Today we went to a Bible Study Church with some very dear friends. I know my wife and I are having a difficult time resolving our differences in religion. The differences are not at all that different. We believe we should raise our children with some type of religious/spiritual background. My wife comes from a very traditional Catholic background and she is very comfortable in this surrounding. I on the other hand would like something more than the Catholic Church appears to be offering and I would like my children to learn about God and Jesus in a little less traditional role. Because it is less traditional doesn't make it wrong or right for that matter, to me it is the spiritual foundation that will be instilled in our children.
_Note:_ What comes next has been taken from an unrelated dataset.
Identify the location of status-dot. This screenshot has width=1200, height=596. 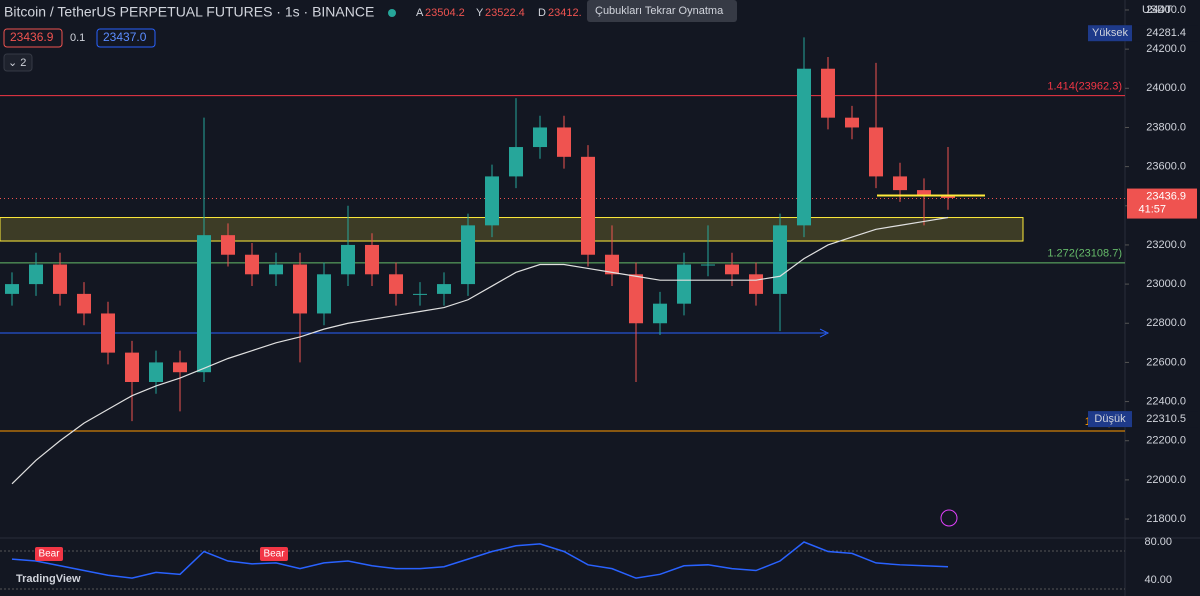
(392, 13).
Bible Study is very new to my wife and me but I do like how you (I) actually think during the service. In the Catholic Church you know what comes next and this makes people very comfortable but in the Bible Study Church there is a lot more thinking involved. The analogy I would use and some may think it is a bit harsh but I will use it anyway; in the Catholic Church the Priest talks at you and in the Bible Study Church the Pastor speaks with you. Again this is my own opinion and I am sure many of you will have different opinions. I know one thing my wife and I must be on the same page in our religious/spiritual beliefs because the children are the ones who matter. I believe we both have the best interest of the children in mind and we are exposing them to a spiritual/religious program. We do need to make a choice so we can be consistent in this spiritual program.
May God bless my wife because without her support I wouldn't be where I am today and I love her more than anything in the world. She loves our children so much as do I so making this decision regarding the religious upbringing of our two children will be difficult but it will be done for all the right reasons. I do believe in a Higher Power (God) and I have had a hard time with this concept in years past but by honestly listening to myself I have come to terms with some of my old thought patterns. These old thought patterns have brought nothing but pain and suffering to myself and my family this is why I am making a concentrated effort to get in touch with my Higher Power (God). I would like to introduce these new thoughts and beliefs to my children to hopefully enrich their lives.
Life is not easy and sometimes the things I have done makes it more complicated but with proper tools and guidance life will get back on track and this track will be one of purpose. This purpose has so much more meaning than it would have had over seven months ago. Life is not about money, gambling, material possessions it is about building a solid foundation for my family which includes me. In this solid foundation will come a purpose and this purpose will be instilled one day at a time.